##### Extracted entries

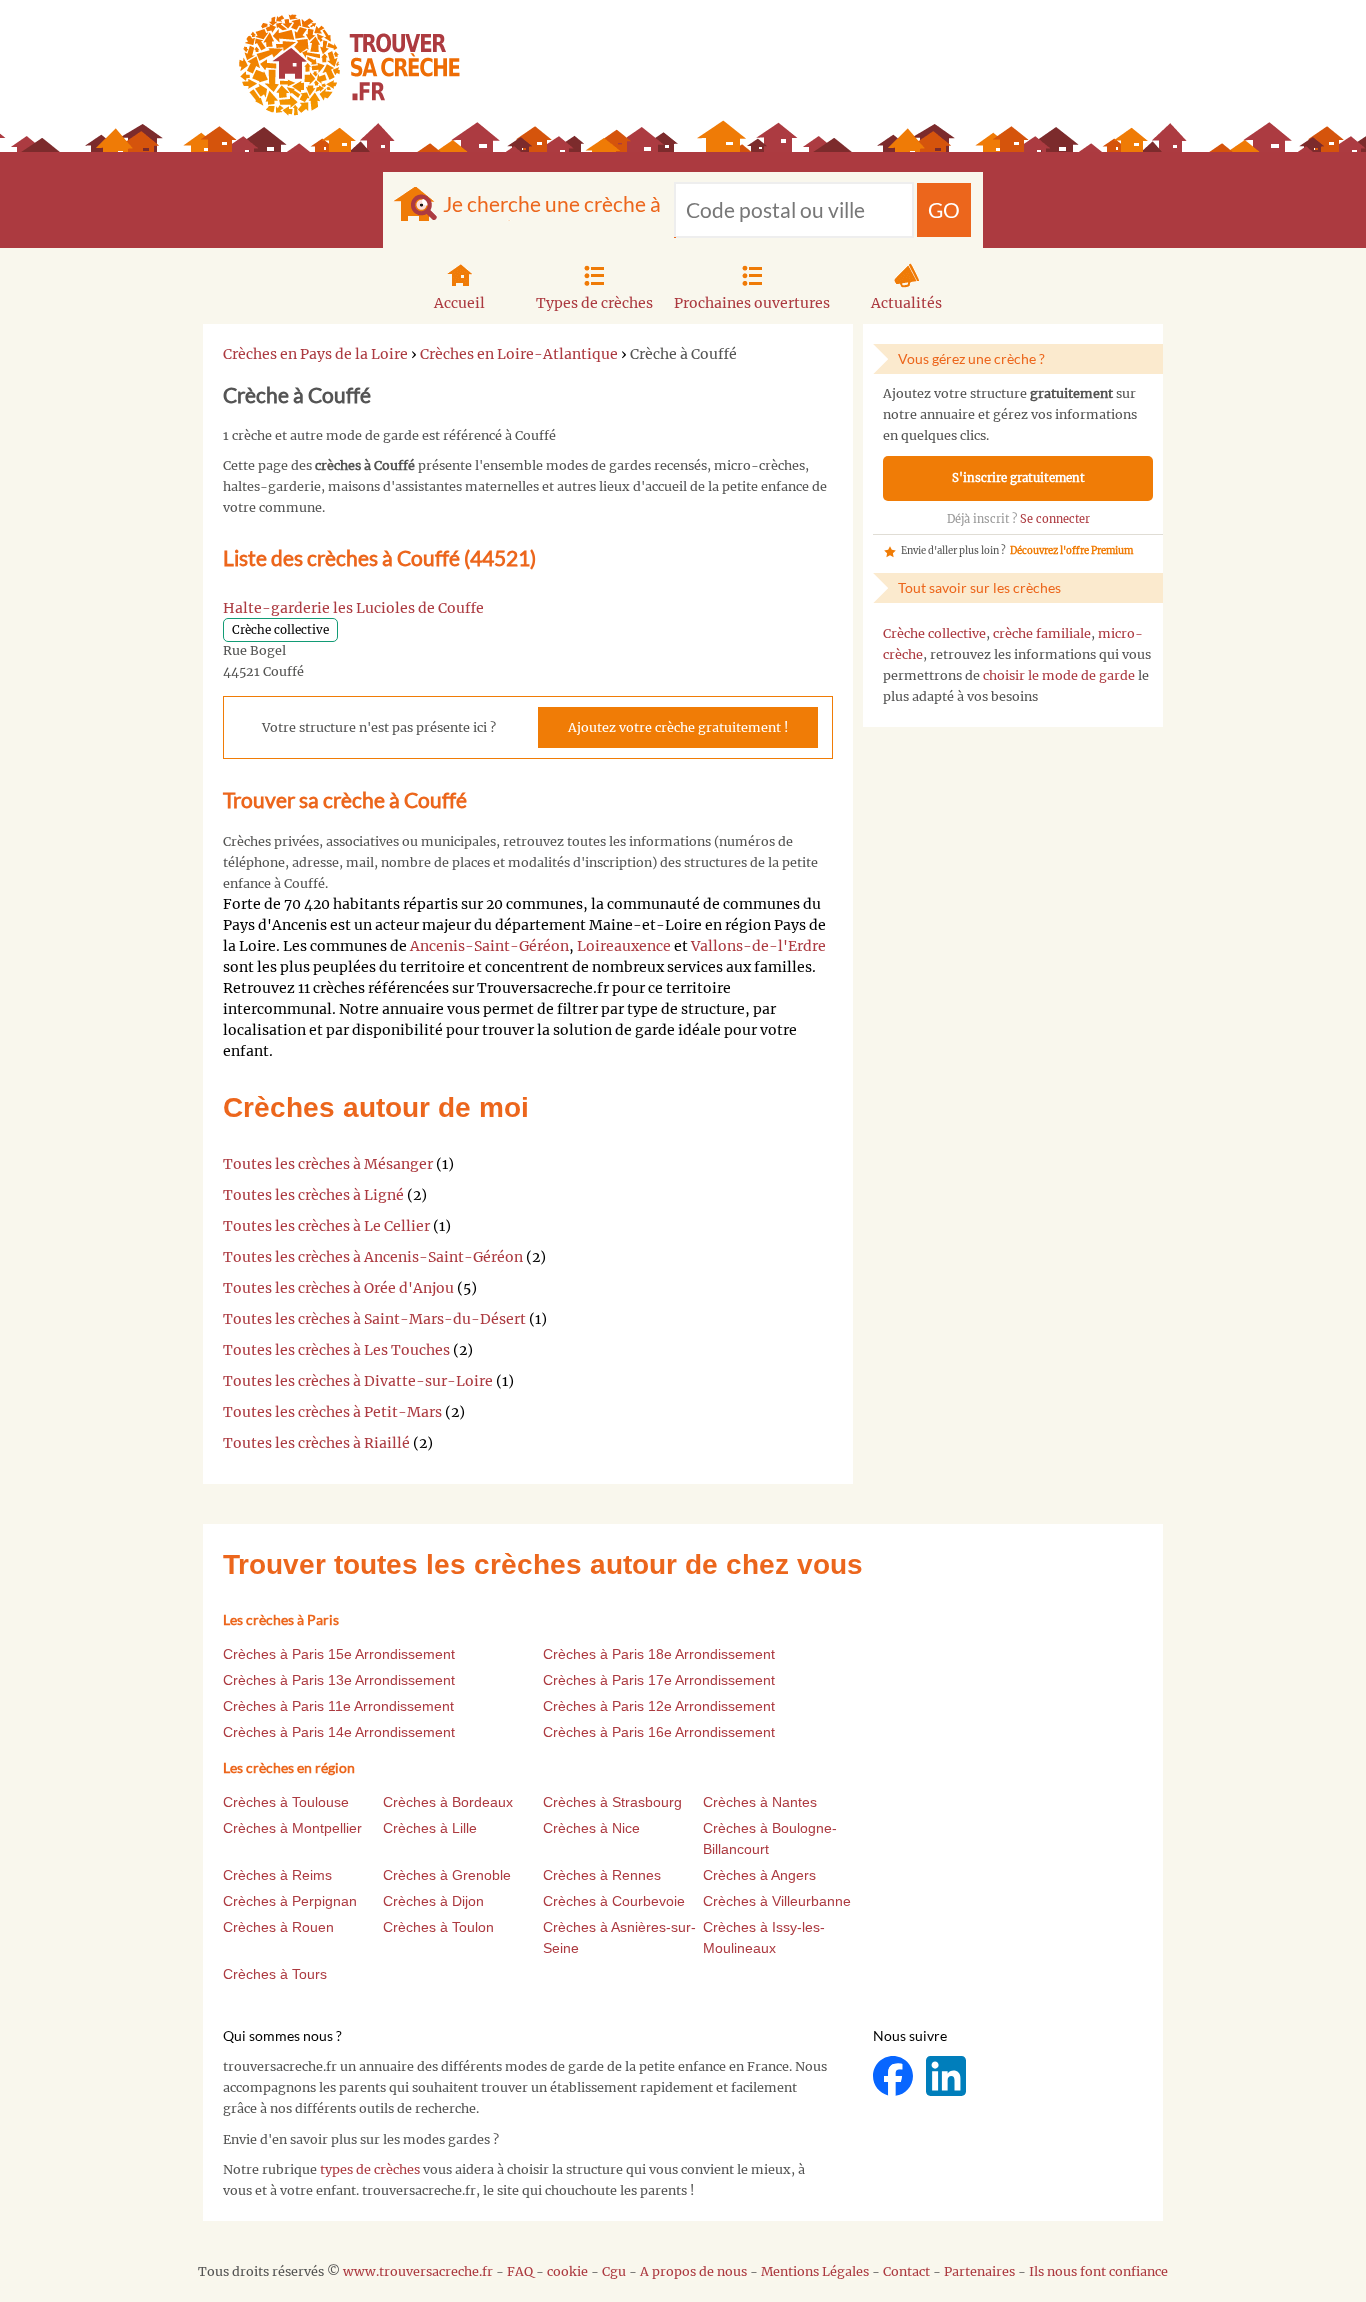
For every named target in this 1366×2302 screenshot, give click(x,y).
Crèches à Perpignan (290, 1901)
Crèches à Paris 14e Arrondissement (339, 1732)
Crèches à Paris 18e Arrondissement (659, 1654)
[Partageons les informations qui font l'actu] (894, 2075)
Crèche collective (934, 633)
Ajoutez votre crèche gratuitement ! (678, 727)
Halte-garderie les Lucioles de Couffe (353, 608)
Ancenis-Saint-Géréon (489, 946)
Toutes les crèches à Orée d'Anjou (338, 1288)
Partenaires (979, 2271)
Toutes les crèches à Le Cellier (326, 1226)
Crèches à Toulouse (286, 1802)
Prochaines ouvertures (752, 303)
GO (944, 209)
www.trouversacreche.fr (418, 2271)
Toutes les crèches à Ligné (313, 1195)
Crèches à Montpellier (292, 1828)
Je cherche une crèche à (552, 203)
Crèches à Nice (591, 1828)
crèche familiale (1042, 633)
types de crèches (370, 2169)
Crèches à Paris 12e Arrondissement (659, 1706)
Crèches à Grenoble (447, 1875)
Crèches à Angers (759, 1875)
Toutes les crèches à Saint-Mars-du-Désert (374, 1319)
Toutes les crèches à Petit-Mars (332, 1412)
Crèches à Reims (277, 1875)
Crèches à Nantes (760, 1802)
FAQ (520, 2271)
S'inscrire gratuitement (1018, 478)
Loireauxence (624, 946)
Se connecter (1055, 519)
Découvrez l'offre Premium (1071, 551)
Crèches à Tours (275, 1974)
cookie (567, 2271)
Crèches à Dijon (433, 1901)
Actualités (906, 303)
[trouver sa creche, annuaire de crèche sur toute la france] (341, 64)
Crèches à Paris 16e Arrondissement (659, 1732)
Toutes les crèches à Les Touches (336, 1350)
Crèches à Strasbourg (612, 1802)
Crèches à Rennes (602, 1875)
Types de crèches (594, 303)
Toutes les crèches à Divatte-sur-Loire (358, 1381)
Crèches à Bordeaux (448, 1802)
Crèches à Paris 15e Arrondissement (339, 1654)
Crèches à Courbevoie (614, 1901)
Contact (906, 2271)
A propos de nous (693, 2271)
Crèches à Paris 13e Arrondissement (339, 1680)
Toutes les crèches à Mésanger (328, 1164)
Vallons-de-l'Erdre (758, 946)
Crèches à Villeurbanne (777, 1901)
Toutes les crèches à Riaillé (316, 1443)
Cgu (614, 2271)
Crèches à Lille (430, 1828)
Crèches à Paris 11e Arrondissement (338, 1706)
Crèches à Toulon (438, 1927)
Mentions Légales (815, 2271)
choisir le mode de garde (1059, 675)
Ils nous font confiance (1098, 2271)
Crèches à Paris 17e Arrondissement (659, 1680)
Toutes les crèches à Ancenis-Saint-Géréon (373, 1257)
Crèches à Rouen (278, 1927)
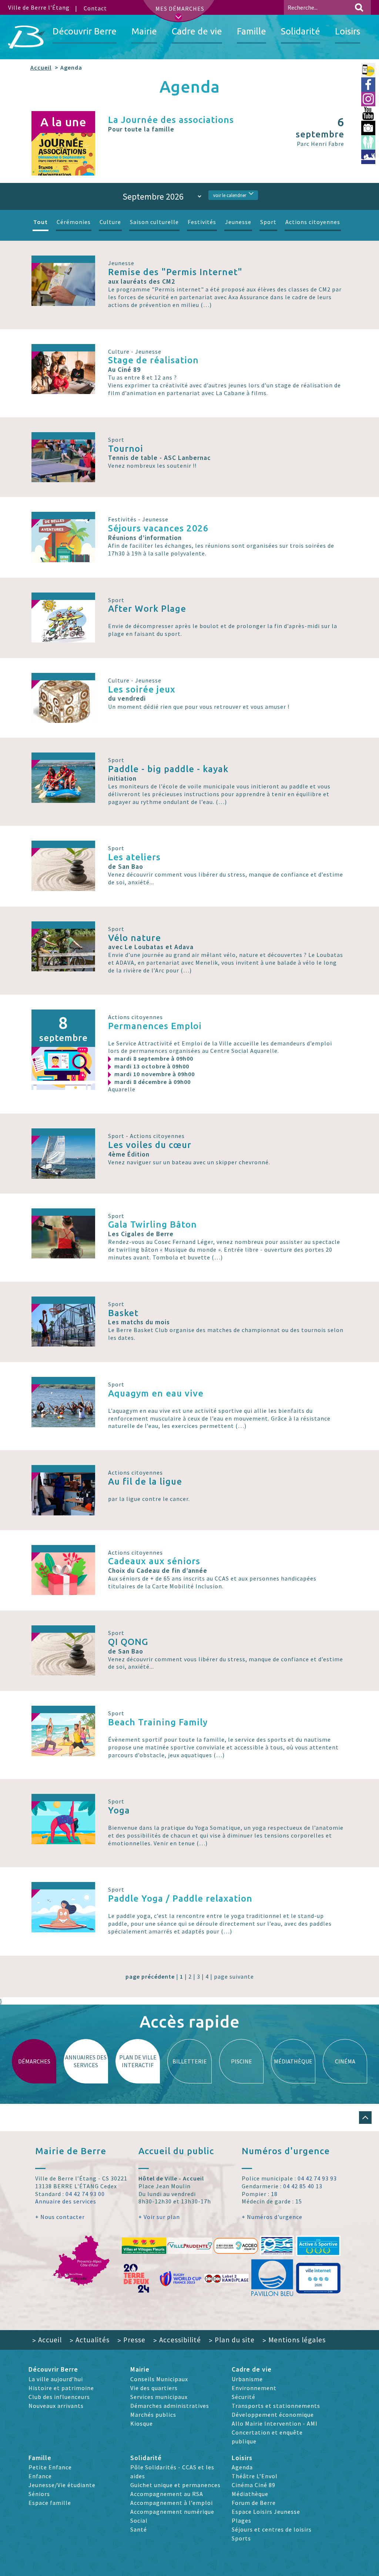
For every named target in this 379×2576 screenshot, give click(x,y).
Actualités (90, 2339)
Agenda (242, 2467)
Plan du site (232, 2339)
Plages (241, 2520)
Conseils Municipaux (159, 2379)
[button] (365, 2117)
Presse (131, 2339)
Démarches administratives (169, 2405)
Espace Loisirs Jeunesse (266, 2511)
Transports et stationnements (276, 2405)
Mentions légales (294, 2339)
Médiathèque (250, 2493)
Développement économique (273, 2414)
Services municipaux (159, 2396)
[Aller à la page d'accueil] (26, 37)
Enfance (40, 2476)
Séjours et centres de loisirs (272, 2529)
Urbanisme (247, 2379)
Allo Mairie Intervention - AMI (275, 2423)
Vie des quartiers (154, 2388)
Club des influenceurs (59, 2396)
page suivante (234, 1976)
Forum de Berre (254, 2502)
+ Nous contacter (60, 2216)
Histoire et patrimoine (61, 2388)
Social (139, 2520)
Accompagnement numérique (172, 2511)
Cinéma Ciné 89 (253, 2485)
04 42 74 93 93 (317, 2178)
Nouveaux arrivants (56, 2405)
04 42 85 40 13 (302, 2186)
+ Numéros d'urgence (272, 2216)
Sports (241, 2538)
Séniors (39, 2493)
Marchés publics (153, 2414)
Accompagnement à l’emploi (171, 2502)
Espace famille (49, 2502)
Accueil (40, 67)
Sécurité (243, 2396)
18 (274, 2194)
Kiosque (141, 2423)
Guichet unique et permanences (175, 2485)
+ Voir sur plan (159, 2216)
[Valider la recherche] (359, 7)
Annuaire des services (65, 2201)
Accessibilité (177, 2339)
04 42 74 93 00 (85, 2194)
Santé (138, 2529)
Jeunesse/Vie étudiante (61, 2485)
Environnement (254, 2388)
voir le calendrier (229, 195)
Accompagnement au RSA (166, 2493)
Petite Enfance (50, 2467)
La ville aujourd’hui (55, 2379)
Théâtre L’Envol (255, 2476)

##########

Working down from the line that contains "04 42 74 93 00 (85, 2194)", retype each line exactly through the last line of the data, and give nothing else.

_Task response_
04 42 74 93 00 (85, 2194)
Santé (138, 2529)
Jeunesse/Vie étudiante (61, 2485)
Environnement (254, 2388)
voir le calendrier (229, 195)
Accompagnement au RSA (166, 2493)
Petite Enfance (50, 2467)
La ville aujourd’hui (55, 2379)
Théâtre L’Envol (255, 2476)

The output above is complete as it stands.